The Sears (Eaton's) building will be completely renovated by James Cheng over the next two years in preparation for Nordstrom's arrival. Walls of glass and four floors of office space will create a vastly different urban experience in the area.

Undoubtedly, Cesar Pelli's 1973 building is a product of a different time and one that completely turns its back on the street and contemporary urban planning. And yet... there is something in its obstinate presence that acts as a curious foil in a city filled with tower after tower of glass facades.

Wednesday, September 19, 2012

Pratt + Berwick on Blenheim

A lovely early Ned Pratt original from 1940 that probably doesn't stand a chance.

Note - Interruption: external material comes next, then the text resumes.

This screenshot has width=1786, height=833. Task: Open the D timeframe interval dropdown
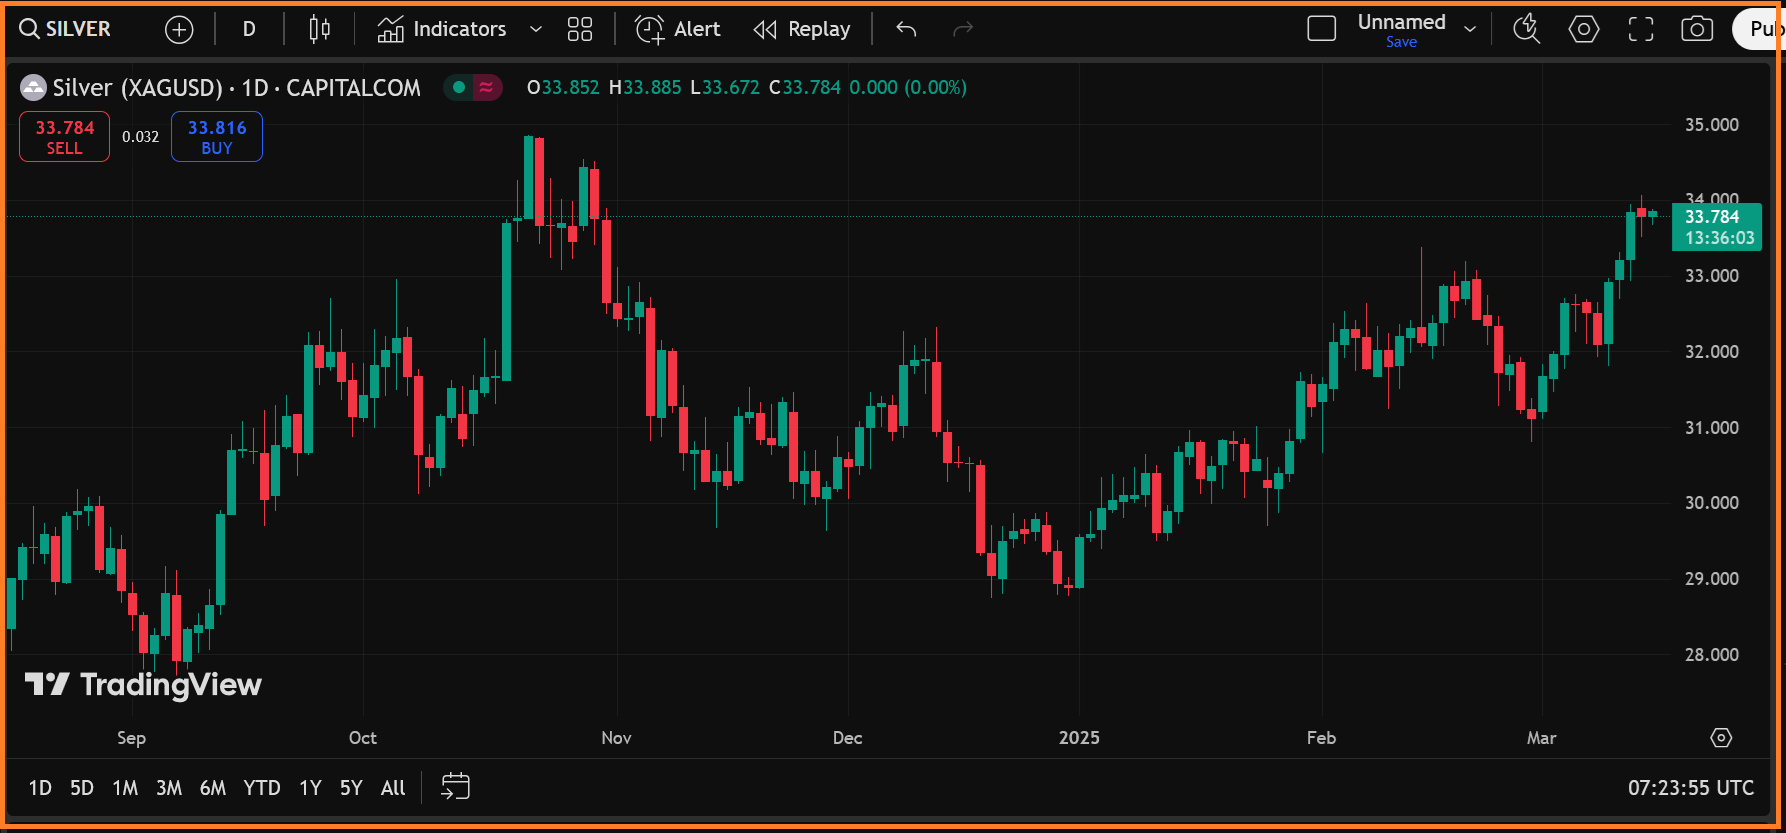(x=249, y=30)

It's right next door to a 1941 Bob Berwick that has seen some remodelling but still retains its form.

Two examples of the progressive residential work that Pratt and Berwick were designing shortly after joining Sharp + Thompson in 1937. In 1945 the firm name was changed to Sharp, Thompson, Berwick + Pratt to reflect their growing contributions. 

The two continued their exploration of architectural form, especially Pratt whose own 1951 post and beam home was strictly based on the 4x8 module and is one of the clearest West Coast interpretations of international modernism. 

That house was recently restored by Pratt's son Peter in what is a beautiful example of adaptation for the 21st century.

Thursday, September 13, 2012

Bing Thom on Vancouver

A recent article by Bing Thom and Michael Heeney on urban isolation and what can be done to minimize it.

It ties in with re-imagining our urban space and also with initiatives like Pop Rocks (above) and last summer's Picnurbia.